## Data for review
= = = = = = =

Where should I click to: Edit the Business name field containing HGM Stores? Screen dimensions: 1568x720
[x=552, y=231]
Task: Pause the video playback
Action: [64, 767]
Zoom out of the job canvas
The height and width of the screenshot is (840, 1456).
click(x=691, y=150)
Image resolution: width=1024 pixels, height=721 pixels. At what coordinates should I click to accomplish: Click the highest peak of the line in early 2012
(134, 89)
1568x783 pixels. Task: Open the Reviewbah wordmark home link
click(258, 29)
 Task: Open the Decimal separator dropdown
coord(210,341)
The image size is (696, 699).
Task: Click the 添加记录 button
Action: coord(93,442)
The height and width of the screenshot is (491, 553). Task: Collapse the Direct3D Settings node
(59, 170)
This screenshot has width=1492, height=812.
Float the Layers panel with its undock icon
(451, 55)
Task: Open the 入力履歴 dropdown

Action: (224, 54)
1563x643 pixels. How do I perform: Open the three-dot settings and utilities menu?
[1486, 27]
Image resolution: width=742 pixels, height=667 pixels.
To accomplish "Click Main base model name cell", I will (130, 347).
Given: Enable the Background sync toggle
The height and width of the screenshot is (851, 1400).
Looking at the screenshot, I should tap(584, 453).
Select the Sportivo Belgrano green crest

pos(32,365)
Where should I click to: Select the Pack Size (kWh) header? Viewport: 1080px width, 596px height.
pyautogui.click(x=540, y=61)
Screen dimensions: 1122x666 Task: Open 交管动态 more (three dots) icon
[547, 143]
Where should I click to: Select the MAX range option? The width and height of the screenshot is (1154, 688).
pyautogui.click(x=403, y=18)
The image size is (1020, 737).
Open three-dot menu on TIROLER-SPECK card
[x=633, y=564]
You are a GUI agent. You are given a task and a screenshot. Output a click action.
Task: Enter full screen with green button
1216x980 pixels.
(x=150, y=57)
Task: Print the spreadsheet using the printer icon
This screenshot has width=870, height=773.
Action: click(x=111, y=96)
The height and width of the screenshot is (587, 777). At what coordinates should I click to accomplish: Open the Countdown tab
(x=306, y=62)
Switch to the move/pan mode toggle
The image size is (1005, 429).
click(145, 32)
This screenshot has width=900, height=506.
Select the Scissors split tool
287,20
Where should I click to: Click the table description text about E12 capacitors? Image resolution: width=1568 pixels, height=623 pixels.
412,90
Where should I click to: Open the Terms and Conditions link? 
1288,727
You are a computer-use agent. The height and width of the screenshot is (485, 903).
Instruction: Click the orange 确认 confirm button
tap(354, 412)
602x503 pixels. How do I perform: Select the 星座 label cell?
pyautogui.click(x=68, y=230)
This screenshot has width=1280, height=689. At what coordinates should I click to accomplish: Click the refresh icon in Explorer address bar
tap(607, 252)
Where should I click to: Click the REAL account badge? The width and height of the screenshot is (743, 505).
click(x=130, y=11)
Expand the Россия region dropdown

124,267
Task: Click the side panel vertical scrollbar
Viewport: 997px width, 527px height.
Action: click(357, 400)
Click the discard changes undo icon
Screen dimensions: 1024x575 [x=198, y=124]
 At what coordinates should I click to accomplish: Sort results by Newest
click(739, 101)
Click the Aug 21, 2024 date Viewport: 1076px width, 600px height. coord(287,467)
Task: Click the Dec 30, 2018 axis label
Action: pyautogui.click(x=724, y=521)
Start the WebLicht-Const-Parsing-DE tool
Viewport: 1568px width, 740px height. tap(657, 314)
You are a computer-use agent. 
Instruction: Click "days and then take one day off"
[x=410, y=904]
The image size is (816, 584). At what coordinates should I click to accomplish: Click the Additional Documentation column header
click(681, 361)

= = = = = = =

## Try it
Copy each line in the listing where "computer" appears.

## Expected answer
You are a computer-use agent. The height and width of the screenshot is (485, 903).
You are a computer-use agent. 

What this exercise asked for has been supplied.